Arab women are main victim of unemployment

Experts attribute this to social barriers and lower education levels

Women in the Arab world have remained the main victims of festering unemployment despite efforts by some regional nations to give more jobs to females, according to official data.
Except for Palestine and Libya, unemployment rates among women are far higher than among men while many regional countries still suffer from a general joblessness problem.
The figures by the Abu Dhabi-based Arab Monetary Fund (AMF) showed female unemployment in the Arab world is the highest in Yemen, standing at 40.9 per cent t the end of 2009. Unemployment among men was put at around 11.5 per cent.
The rate was put at 30.4 per cent in Mauritania against 29.7 per cent for men, 24.4 per cent in Jordan against10.1 per cent for men, and 22.9 per cent in Egypt against 5.3 per cent for men.
In conflict-battered Iraq, unemployment stood at 19.5 per cent among women and 15.1 per cent among men while in Tunisia it was put at 19 per cent among females and 13 per cent among males.
Female joblessness in Palestine also stood at 19 per cent but was below the 24.5 per cent rate among men. Libya also had a lower female jobless rate of 18 per cent against 21 per cent among men.
In the oil-rich Gulf, which has the lowest unemployment rates in the region given their her per capita income, women in Saudi Arabia emerged as the main victim, with unemployment among them standing at around 15 per cent against four per cent for men.
Unemployment among women in the UAE was also relatively high at around 12 pert cent against only two per cent for men.
In Qatar, which has the lowest joblessness rate in the Middle East, unemployment among women was estimated at about 34 per cent against 1.6 per cent among men. Female joblessness in Kuwait stood at 3.1 per cent while that among men was 0.8 per cent.
Experts said the high female unemployment in the Arab countries was a result of social barriers in most of them, relatively lower educational levels and preference by the private sector of men.
The report showed Egypt had the highest number of unemployed people at the end of 2009, standing at 2.37 million or nearly 5.4 per cent. Sudan had around 2.27 million or about 19.7 per cent.

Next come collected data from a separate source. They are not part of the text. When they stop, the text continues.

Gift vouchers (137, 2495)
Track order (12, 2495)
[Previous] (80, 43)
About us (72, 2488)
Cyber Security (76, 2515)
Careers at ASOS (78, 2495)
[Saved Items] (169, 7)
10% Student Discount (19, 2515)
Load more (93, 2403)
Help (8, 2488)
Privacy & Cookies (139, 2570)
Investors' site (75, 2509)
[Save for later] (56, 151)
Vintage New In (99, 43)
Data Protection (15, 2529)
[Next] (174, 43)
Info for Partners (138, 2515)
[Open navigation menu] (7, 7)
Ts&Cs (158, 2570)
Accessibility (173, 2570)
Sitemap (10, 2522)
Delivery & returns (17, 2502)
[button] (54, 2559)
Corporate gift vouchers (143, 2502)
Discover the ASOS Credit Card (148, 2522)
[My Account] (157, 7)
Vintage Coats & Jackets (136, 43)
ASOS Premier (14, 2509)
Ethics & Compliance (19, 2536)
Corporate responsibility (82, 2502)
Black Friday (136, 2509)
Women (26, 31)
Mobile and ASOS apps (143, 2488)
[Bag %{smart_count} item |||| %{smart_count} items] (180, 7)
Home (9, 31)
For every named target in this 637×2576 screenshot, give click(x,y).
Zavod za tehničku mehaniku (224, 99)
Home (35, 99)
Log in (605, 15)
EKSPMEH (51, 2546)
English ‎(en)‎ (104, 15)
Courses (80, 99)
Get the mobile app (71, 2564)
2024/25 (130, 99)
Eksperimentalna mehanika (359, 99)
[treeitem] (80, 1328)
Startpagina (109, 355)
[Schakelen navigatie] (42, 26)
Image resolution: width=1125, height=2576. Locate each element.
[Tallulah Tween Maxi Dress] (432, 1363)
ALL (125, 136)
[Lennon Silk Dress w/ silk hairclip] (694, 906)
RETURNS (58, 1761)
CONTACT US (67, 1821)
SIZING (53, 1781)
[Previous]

War-torn Somalia had the third highest number of 1.72 million, nearly 34.7 per cent of the total work force.
The number was put at 1.29 million in Iraq or around 14.7 per cent and nearly 1.07 million in Morocco, accounting for 9.1 per cent.
The number of unemployed people in the UAE was put at 126,000 while it stood at only 4,000 each in Qatar and Kuwait and around 6,000 in Bahrain. The number was estimated at around 71,000 in Oman and nearly 463,000 in Saudi Arabia.
The AMF, a key Arab League institution, said in a previous study that regional countries need to create at least 40 million jobs by 2020 to tackle unemployment, caused mainly by high population growth and poor economic performance in many members.
Although it was cut from around 14.3 per cent in 1990 to about 13.5 per cent in 2009, unemployment in the region is still the highest in the world and requires intensification of reforms to spur economic growth and ensure jobs for unemployed citizens, mostly the youth, it said.
“As a group, the Arab countries are suffering from the highest unemployment rates in the world despite a slight improvement in the past years….the Arab joblessness rate is now above 13 per cent compared to an international average of nearly 5.7 per cent,” it said.
“The improvement over the past years has been mainly a result of greater participation by the private sector…but the region now faces a serious challenge in matching the rapid growth in the population and labour force and how to ensure jobs for those who are about to join the labour market, mainly the youth, who account for nearly 50 per cent of the total jobless Arabs….if the Arab countries want to face that challenge and reduce unemployment by half, they will have to create nearly 40 million jobs by 2020.”